Nigerian student to fight deportation bid
The Nigerian student Olunkunle Eluhanla is preparing a legal challenge to halt his deportation, it emerged tonight.
He was originally deported to Nigeria on a chartered flight last March but Minister for Justice Michael McDowell was forced to allow him to return to sit his Leaving Certificate exams, after a huge protest campaign by his classmates.
Mr Eluhanla’s six-month student visa expired last year and he was served with a deportation order last month.
The Residents Against Racism group said that he would be seeking a judicial review of the deportation order.
“We’re very hopeful that it will succeed,” said spokeswoman Rosanna Flynn.
She added that group was not going to mount any protests about the deportation order due to advice from Mr Eluhanla’s legal team.
The student, who is in his early 20s, received a letter from Minister McDowell last month which stated that allowing him to stay would be contrary to the common good.
It outlined several reasons for the decision, including the fact that his application for asylum had been turned down, and the fact that he had recently pleaded guilty in court to charges of driving without insurance or tax since he returned to Ireland.
He also has one previous conviction for a road traffic offence.
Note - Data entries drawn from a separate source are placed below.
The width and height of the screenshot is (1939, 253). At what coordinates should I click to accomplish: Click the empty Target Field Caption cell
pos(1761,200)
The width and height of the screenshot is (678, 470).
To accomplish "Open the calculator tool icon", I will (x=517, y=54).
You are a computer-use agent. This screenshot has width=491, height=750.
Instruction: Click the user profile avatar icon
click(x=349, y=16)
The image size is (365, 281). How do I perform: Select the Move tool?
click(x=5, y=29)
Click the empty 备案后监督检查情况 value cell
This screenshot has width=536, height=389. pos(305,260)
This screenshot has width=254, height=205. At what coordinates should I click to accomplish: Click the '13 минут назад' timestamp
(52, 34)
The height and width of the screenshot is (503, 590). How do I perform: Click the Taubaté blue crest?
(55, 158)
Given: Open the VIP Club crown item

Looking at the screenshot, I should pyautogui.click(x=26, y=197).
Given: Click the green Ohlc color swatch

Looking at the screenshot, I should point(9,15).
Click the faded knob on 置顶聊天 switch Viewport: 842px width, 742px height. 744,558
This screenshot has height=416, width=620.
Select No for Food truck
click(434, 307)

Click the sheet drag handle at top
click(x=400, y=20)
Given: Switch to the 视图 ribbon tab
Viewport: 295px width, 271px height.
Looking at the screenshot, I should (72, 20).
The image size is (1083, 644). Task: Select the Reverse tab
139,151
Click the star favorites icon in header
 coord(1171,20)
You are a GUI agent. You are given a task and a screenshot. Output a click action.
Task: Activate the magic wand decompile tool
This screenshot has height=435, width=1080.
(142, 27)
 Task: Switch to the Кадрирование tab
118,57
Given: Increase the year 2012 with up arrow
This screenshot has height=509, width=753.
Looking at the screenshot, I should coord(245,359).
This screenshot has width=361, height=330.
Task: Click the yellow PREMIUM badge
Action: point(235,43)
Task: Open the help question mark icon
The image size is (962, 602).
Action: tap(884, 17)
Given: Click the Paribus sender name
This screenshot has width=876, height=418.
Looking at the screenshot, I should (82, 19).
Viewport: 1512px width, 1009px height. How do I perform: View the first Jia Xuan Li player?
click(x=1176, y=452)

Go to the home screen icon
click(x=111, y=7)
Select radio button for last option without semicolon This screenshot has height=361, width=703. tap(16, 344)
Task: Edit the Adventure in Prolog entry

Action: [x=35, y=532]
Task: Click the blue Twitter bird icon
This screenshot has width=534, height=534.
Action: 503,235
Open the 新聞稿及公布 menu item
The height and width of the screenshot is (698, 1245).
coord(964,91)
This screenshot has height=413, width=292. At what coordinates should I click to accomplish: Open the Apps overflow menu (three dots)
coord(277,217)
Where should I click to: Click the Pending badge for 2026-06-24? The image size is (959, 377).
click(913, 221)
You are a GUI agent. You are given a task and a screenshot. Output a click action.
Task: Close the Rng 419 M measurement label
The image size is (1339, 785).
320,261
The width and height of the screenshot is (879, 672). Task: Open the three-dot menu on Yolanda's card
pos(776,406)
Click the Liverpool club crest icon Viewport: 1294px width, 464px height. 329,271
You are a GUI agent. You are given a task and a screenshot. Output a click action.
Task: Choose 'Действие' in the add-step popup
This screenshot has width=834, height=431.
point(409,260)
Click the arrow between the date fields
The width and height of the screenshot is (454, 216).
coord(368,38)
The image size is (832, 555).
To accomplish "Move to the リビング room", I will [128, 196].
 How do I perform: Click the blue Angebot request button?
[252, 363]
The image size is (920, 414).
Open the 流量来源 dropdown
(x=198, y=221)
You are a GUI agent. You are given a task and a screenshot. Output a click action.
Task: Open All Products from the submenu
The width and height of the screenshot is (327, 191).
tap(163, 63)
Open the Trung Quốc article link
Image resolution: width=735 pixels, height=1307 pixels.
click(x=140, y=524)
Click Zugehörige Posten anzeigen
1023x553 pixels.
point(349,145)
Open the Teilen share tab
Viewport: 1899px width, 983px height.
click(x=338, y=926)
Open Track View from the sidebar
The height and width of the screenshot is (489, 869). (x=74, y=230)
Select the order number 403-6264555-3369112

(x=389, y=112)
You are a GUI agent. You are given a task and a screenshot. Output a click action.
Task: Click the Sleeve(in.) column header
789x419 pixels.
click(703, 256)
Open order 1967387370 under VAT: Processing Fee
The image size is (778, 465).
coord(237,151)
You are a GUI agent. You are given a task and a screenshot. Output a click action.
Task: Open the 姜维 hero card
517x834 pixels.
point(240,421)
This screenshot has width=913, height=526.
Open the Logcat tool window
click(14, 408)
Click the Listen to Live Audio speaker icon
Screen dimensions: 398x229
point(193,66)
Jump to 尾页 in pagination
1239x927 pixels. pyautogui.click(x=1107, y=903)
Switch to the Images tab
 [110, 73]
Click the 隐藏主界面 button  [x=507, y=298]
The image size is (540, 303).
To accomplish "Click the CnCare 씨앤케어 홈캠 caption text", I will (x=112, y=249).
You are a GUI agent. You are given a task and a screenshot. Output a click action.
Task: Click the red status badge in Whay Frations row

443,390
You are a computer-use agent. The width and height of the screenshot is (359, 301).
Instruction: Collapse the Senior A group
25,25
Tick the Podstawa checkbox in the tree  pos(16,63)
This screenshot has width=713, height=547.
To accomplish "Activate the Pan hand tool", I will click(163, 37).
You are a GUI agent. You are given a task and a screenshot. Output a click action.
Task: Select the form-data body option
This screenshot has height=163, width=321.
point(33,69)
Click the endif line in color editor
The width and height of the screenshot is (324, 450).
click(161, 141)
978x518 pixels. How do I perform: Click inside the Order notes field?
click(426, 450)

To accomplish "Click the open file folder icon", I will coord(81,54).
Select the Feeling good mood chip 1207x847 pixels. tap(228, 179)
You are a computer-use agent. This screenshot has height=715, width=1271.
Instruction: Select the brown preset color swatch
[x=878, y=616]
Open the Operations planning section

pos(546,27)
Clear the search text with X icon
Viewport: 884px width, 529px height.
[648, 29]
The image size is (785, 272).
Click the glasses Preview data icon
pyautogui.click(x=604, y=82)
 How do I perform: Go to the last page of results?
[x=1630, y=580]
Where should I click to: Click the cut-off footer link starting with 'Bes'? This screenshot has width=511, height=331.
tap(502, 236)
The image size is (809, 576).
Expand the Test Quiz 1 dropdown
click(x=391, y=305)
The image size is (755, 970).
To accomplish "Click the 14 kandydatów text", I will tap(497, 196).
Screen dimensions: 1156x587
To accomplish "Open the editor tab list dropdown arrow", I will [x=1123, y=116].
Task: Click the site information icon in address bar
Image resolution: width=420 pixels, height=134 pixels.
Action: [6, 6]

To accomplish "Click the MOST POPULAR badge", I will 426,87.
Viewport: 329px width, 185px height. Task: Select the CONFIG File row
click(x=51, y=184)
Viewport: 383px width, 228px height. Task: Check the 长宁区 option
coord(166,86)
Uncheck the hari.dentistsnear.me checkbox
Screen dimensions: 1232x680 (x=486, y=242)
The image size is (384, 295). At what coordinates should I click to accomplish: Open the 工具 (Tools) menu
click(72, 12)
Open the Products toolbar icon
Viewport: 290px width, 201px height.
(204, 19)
He arrived in Ireland as an unaccompanied minor and has said that he has no family or relatives in Nigeria.
The campaign to allow him to return to Ireland attracted support from his classmates in Palmerstown Community College in Dublin and the Archbishop of Dublin Diarmuid Martin.
He was carried shoulder high by classmates when he returned to Dublin Airport in April last year and professed his desire to stay in Ireland forever.